With the total tax burden currently at 53 per cent, 19.5 per cent and 56 per cent respectively for cigarettes, beedis and smokeless tobacco, taxation in India is much lower than the level recommended by the WHO, which recommends 75 per cent of the retail price as tax. The Union Budget 2017-18 also did not address this anomaly with an effective tax increase of 6 per cent, lower than at least the 10 per cent increase witnessed in previous budgets.
S Cyril Alexander, state convenor of Tamil Nadu People’s Forum for Tobacco Control, says that a steep rise will be effective in preventing consumption among children. “Even teenagers are getting addicted to these products because they are available at a lower cost. Steep tax and pricing can help kick the habit. We must also look at all tobacco products under this ambit — including chewable pan masala, beedis, apart from cigarettes and other forms of tobacco,” he says.
According to the World Health Organisation, there must be a focus both on pricing and availability, points out A Narayanan, director, Change India. “At the moment, though awareness is present, there is no effort in the direction of curbing sale of beedis and other tobacco products that are part of the unorganised sector,” he says.
He adds that even advertising should be monitored, like how it is being done in Australia. “However, all these measures are sure to open up illegal avenues for pumping in the products from other countries like China. We do not have a corruption-free system to negate such possibilities,” he says.
An estimated 48 percent of men and 20 percent of women consume tobacco (35 per cent of the adult population overall). At least 10 lakh are dying each year from tobacco related diseases. Beedis comprise 48 percent of the tobacco market, chewing tobacco 38 percent and cigarettes 14 percent so it is evident that beedis account for a significant portion of those deaths.

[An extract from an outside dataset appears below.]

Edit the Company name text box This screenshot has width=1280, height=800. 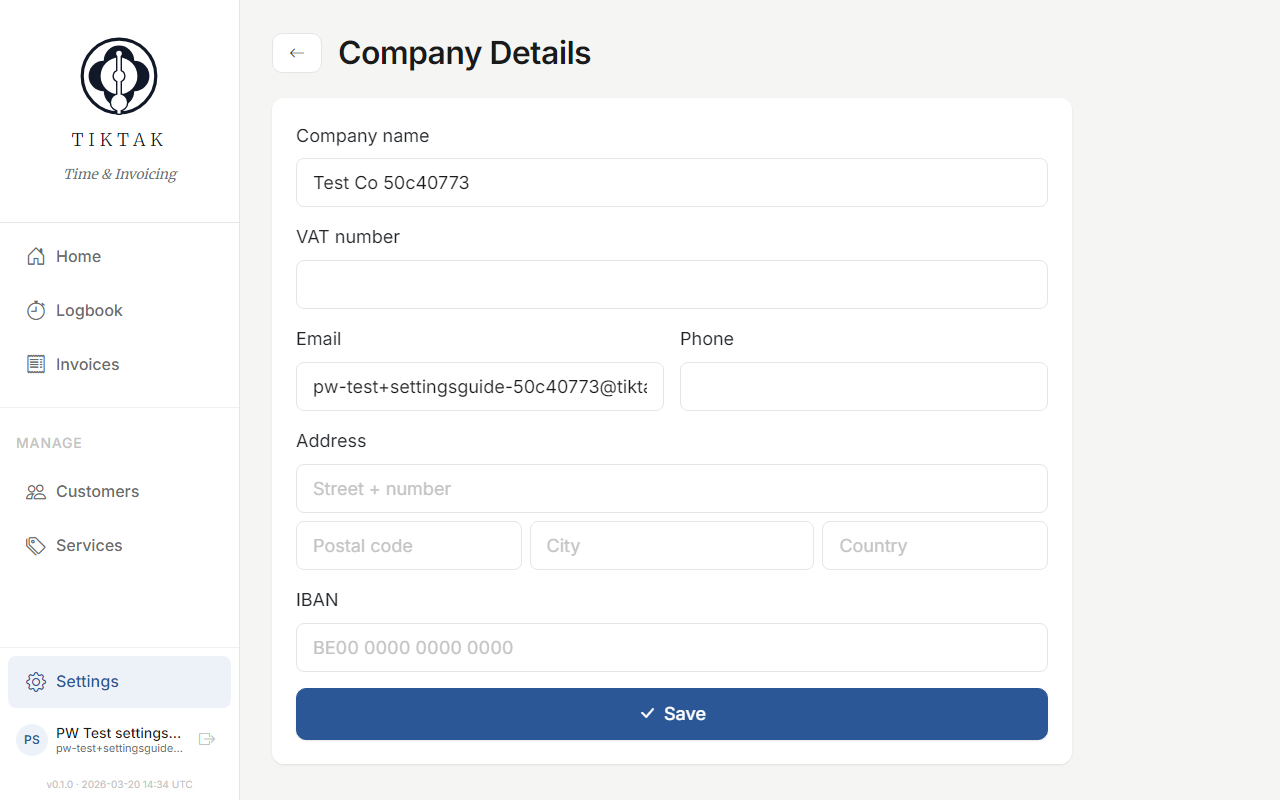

Bhavna Mukhopadhyay, CEO, Voluntary Health Association of India (VHAI), “At least, a 10 per cent increase in the effective excise on tobacco product has almost been a norm in the past several years and a mere 6 per cent increase was a boon for the tobacco industry and a major setback for the public health interests of our country. We hope that the honourable Finance Minister will ensure a significant increase in tobaccotaxation and decrease in the affordability of tobacco products while finalising the GST reforms.”